L’Istria tra memorie e oblio
L’Istria senza nulla tacere – Rimuovere il ricordo di un crimine vuol dire commetterlo di nuovo», ha detto sabato a Basovizza il sindaco di Trieste Roberto Dipiazza. Ha ragione. Queste parole risuonano con forza, invitando alla riflessione su un passato carico di sofferenza e tragedia. Il ricordo di centinaia di migliaia di italiani dell’Istria e della Dalmazia costretti ad abbandonare le proprie terre, tra uccisioni e deportazioni nelle foibe, rappresenta una ferita ancora aperta nella storia di quella regione. Proprio in questo contesto, emerge la figura di Giorgia Meloni che sottolinea come nessun tentativo di minimizzare o negare quella tragedia possa oscurare la realtà vissuta da quei popoli. Eppure, nonostante gli sforzi di commemorazione e le richieste di perdono per il silenzio colpevole delle istituzioni, sembra esserci un vuoto nella narrazione storica. La tragedia dei vicini di casa sloveni e croati, vittime della violenza fascista sul confine orientale, resta in ombra, dimenticata o minimizzata.

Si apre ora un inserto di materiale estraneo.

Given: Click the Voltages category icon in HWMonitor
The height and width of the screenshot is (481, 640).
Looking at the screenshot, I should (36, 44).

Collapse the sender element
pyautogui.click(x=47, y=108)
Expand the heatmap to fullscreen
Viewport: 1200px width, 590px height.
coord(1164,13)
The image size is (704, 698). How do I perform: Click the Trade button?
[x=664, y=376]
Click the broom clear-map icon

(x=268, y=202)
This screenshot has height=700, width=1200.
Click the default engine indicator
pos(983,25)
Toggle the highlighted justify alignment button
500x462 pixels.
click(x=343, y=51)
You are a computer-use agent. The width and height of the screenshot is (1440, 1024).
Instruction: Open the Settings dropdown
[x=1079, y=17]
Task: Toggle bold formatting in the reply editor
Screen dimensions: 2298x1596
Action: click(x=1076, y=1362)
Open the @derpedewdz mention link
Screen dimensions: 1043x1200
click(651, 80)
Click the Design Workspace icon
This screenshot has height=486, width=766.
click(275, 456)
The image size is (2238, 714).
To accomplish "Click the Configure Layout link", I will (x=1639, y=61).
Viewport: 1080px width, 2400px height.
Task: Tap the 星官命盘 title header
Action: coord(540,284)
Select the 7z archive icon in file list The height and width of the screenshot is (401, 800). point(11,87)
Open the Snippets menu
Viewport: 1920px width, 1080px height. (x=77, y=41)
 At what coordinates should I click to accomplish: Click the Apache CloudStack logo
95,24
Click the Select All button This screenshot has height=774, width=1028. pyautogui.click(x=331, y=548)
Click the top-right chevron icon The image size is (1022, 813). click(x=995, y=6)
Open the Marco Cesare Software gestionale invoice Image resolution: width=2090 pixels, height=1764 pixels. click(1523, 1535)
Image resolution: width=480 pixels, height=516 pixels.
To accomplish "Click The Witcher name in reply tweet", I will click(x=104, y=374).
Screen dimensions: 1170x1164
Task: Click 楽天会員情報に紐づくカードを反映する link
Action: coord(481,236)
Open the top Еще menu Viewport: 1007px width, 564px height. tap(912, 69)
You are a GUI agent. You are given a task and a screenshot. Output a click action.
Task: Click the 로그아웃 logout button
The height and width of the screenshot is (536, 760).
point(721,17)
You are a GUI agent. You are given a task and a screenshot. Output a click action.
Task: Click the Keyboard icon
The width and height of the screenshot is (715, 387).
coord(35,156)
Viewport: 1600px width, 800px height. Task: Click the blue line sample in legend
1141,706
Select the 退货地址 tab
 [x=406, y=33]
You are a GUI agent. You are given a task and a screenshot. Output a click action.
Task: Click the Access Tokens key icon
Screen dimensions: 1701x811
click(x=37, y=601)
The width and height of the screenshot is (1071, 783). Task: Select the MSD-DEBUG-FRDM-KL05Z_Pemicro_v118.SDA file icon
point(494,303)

Una storia di violenza e annientamento culturale
«Di fronte a una razza come quella slava inferiore e barbara non si deve seguire la politica che dà lo zuccherino, ma quella del bastone», queste sono le parole di Mussolini che risuonano con un’ideologia di discriminazione e oppressione. Le politiche di italianizzazione forzata, che includevano persino la modifica dei cognomi slavi in quelli italiani, evidenziano un tentativo sistematico di cancellare le radici culturali di intere comunità. Il clima di odio e violenza si è alimentato nel tempo, culminando in episodi tragici come l’aggressione alla provincia di Lubiana e le deportazioni in campi di concentramento. Le atrocità commesse dalle truppe di occupazione fasciste nei Balcani hanno lasciato cicatrici profonde, con decine di migliaia di vittime slovene e croate che hanno subito indicibili sofferenze. Da Arbe a Monigo, i campi di concentramento sono diventati luoghi di orrore e morte per molti, compresi bambini, donne e anziani. La memoria storica, fatta di dolore e tragedia, non può essere selettiva. È un mosaico complesso di eventi che richiede un’esplorazione approfondita e rispettosa di tutte le vittime coinvolte, indipendentemente dall’origine etnica. Il dialogo e la comprensione reciproca tra le diverse comunità sono fondamentali per la costruzione di un futuro basato sulla pace e sulla consapevolezza della storia condivisa. Solo attraverso una memoria inclusiva e veritiera è possibile gettare le basi per una convivenza pacifica e rispettosa tra i popoli che abitano queste terre segnate da conflitti e sofferenze passate.